Saved entries
● ● ● ● ● ● ●
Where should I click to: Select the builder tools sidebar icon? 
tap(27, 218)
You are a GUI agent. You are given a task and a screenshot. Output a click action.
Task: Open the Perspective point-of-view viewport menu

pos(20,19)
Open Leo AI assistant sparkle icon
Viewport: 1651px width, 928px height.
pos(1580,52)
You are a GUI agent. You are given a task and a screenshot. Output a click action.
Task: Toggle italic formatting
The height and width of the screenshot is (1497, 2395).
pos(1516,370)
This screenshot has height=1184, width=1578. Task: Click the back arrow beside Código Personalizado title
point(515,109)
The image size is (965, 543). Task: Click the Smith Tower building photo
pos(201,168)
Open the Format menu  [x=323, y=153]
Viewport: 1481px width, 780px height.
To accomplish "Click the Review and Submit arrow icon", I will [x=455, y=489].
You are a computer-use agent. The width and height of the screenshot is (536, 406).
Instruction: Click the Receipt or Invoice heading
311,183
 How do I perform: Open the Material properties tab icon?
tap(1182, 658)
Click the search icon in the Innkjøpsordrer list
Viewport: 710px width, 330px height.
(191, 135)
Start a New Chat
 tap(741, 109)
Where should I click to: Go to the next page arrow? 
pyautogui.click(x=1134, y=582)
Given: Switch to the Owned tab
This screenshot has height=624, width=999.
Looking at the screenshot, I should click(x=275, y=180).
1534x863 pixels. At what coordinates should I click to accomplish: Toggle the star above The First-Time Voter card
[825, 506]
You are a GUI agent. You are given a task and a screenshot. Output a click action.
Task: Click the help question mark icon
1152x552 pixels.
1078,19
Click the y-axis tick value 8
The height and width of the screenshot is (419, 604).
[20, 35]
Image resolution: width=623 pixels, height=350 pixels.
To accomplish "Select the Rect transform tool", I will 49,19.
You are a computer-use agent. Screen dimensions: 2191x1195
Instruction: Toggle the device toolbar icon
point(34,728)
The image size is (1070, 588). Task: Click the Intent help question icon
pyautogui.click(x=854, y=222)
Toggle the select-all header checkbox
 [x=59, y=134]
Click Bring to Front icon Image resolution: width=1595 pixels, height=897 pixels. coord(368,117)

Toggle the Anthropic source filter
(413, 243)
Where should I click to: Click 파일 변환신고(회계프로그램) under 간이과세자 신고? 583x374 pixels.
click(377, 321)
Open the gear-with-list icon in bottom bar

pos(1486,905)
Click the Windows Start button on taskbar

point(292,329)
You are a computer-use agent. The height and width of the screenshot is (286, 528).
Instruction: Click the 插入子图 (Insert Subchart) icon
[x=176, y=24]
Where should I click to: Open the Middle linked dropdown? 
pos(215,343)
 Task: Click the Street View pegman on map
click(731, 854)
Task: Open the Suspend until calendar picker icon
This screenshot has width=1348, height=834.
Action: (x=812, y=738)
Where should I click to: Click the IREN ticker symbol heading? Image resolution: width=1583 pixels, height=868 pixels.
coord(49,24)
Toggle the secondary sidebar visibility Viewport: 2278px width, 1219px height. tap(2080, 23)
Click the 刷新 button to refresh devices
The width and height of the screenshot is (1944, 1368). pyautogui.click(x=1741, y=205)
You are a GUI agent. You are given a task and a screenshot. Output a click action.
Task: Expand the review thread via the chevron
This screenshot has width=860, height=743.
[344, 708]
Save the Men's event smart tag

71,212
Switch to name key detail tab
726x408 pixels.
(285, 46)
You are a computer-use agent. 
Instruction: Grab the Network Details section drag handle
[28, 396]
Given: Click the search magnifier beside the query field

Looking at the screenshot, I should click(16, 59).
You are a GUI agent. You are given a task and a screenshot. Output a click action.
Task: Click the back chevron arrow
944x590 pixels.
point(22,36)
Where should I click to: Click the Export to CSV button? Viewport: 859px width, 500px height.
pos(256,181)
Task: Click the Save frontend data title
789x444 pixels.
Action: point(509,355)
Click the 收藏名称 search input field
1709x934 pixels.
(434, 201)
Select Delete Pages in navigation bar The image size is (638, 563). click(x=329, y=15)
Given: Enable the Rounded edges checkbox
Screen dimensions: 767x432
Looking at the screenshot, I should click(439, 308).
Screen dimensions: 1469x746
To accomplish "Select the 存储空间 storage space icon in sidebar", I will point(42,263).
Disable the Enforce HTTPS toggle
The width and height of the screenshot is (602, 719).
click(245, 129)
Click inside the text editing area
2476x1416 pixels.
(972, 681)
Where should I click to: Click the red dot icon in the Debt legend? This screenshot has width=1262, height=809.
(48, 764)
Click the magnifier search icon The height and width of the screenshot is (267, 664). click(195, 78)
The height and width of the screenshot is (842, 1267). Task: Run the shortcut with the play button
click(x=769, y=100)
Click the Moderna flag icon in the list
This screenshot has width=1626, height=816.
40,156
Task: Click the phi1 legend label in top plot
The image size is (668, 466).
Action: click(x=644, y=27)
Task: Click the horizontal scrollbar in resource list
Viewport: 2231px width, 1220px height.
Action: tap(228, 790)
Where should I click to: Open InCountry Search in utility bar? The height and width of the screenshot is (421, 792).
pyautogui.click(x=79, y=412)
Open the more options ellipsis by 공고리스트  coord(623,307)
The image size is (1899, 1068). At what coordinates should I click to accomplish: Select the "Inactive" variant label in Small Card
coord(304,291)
● ● ● ● ● ● ●
## [WORK TO BE COMPLETED]
Look over the records above and filter for each line with the word "chevron".

## [WRITTEN RESPONSE]
Task: Expand the review thread via the chevron
Task: Click the back chevron arrow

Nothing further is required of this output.